MANCHESTER, Vt. — In the twilight of the 1970s, as a new decade dawned, Lana Hauben and her husband, Ben, stood in the middle of this picture-postcard New England village, and the native New Yorkers saw something no one else did.
It was nothing less than the retail equivalent of Brigadoon.
“Ben said, ‘Isn’t this 57th Street and 5th Avenue?’ ’’ Lana Hauben recalled.
He had a vision, Hauben said, but “the town was very unreceptive to New Yorkers changing this town.’’
But change would come to Manchester.
Now, it’s coming again.
The Haubens presided over the Manchester Designer Outlets, some 40 stores sprinkled throughout this town of 4,400 nestled into a breathtaking valley between the Green Mountains and the Taconic Range — a retail mecca that became the town’s economic nerve center.
Now, nerves are rattled. The windows in storefront after storefront display identical bulletins of economic distress: Retail space available.
The town’s Banana Republic outlet closed early this year. In the spring, Eastern Mountain Sports, staggered by bankruptcy, closed all of its stores in Vermont, including one here.
Famous Footwear is gone. So are Yankee Candle and Coach, the New York-based maker of luxury handbags and leather goods.

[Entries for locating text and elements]
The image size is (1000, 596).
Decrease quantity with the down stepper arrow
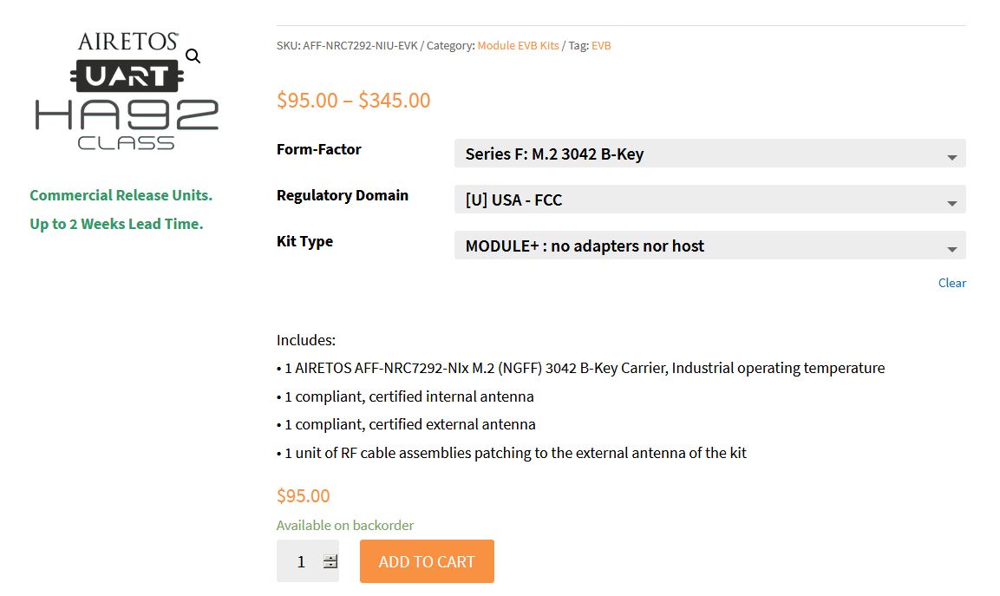(x=330, y=565)
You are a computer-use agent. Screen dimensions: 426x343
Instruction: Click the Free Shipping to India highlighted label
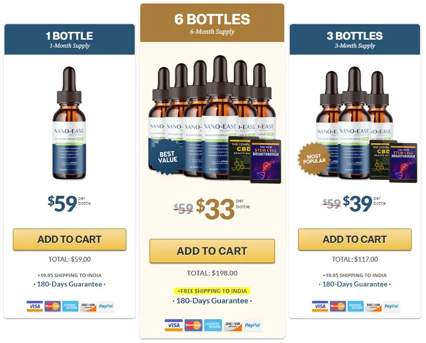(x=212, y=291)
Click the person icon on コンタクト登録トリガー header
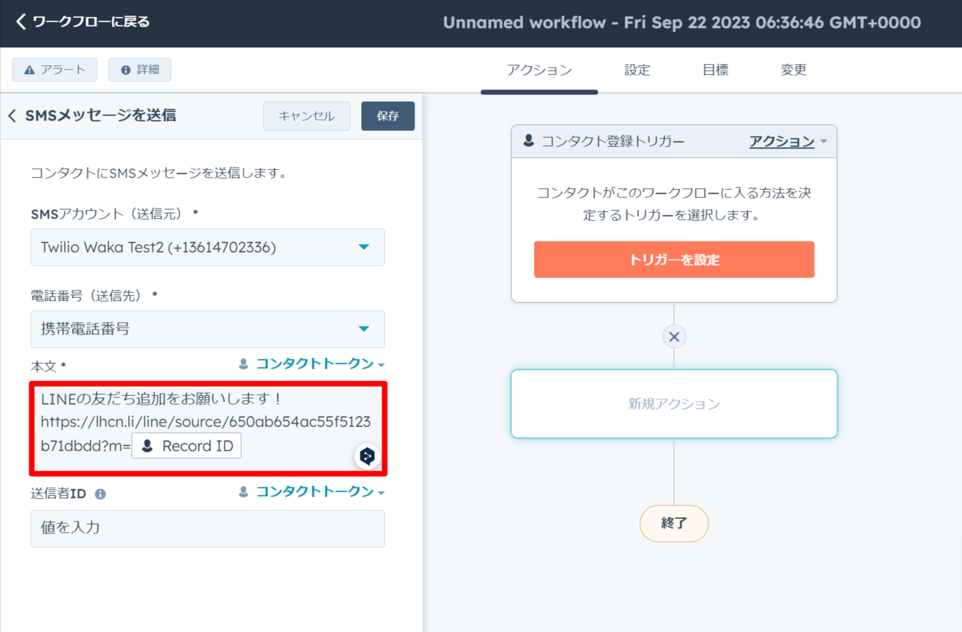Viewport: 962px width, 632px height. [x=528, y=141]
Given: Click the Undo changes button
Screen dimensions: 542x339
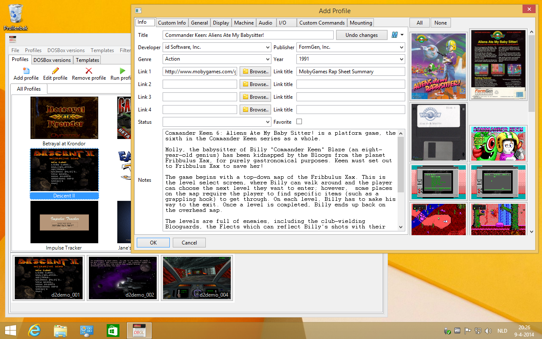Looking at the screenshot, I should click(361, 35).
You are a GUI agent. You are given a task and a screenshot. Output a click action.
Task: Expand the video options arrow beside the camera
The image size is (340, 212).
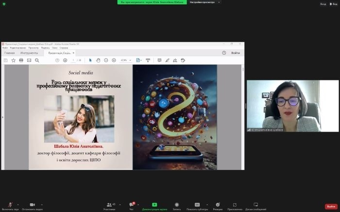[x=41, y=204]
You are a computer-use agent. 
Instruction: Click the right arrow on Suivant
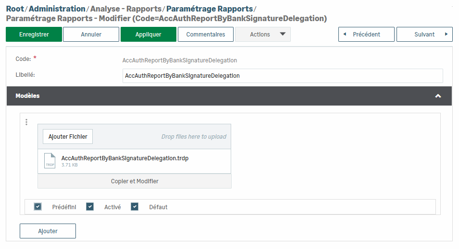click(x=446, y=35)
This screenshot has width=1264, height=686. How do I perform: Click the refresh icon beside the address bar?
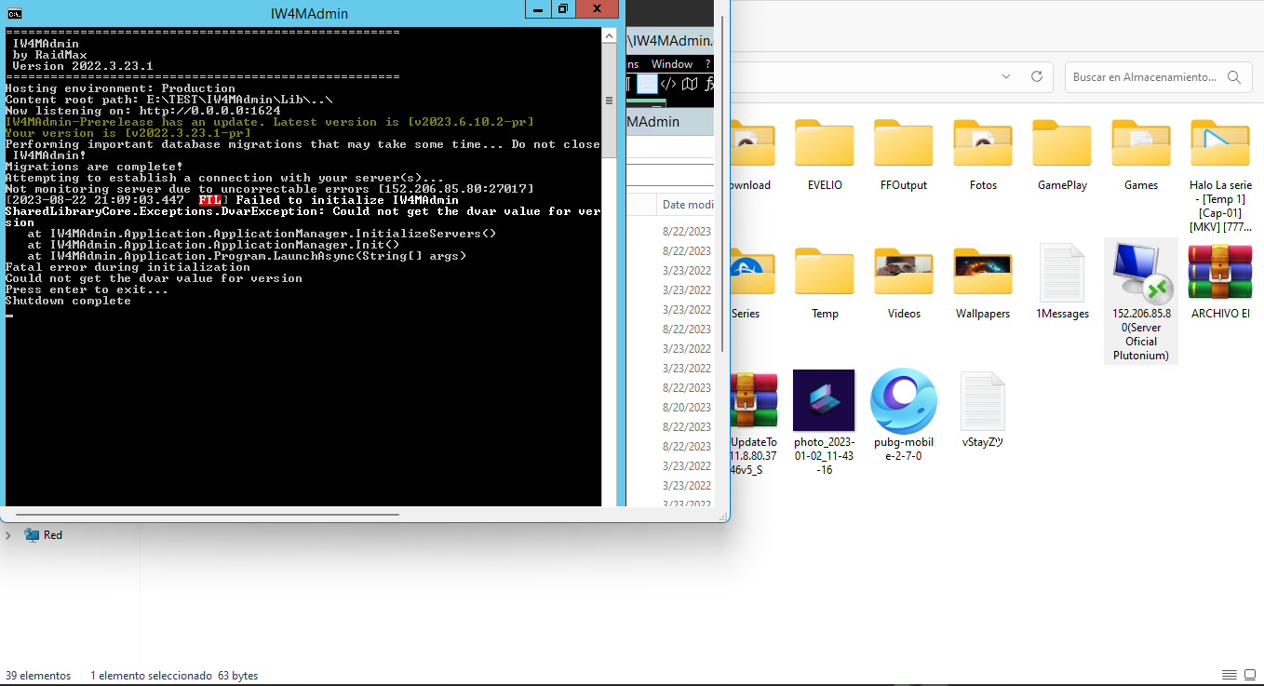tap(1036, 76)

» **Given exercise**:
Answer these questions using the article on Manchester, Vermont:
(a) What is the town's population?
(b) Between which two mountain ranges does the town lie?
(c) Which retailer closed all of its Vermont stores in the spring?
The rows bear no relation to the article on Manchester, Vermont.

» **Task output**:
(a) 4,400
(b) The Green Mountains and the Taconic Range
(c) Eastern Mountain Sports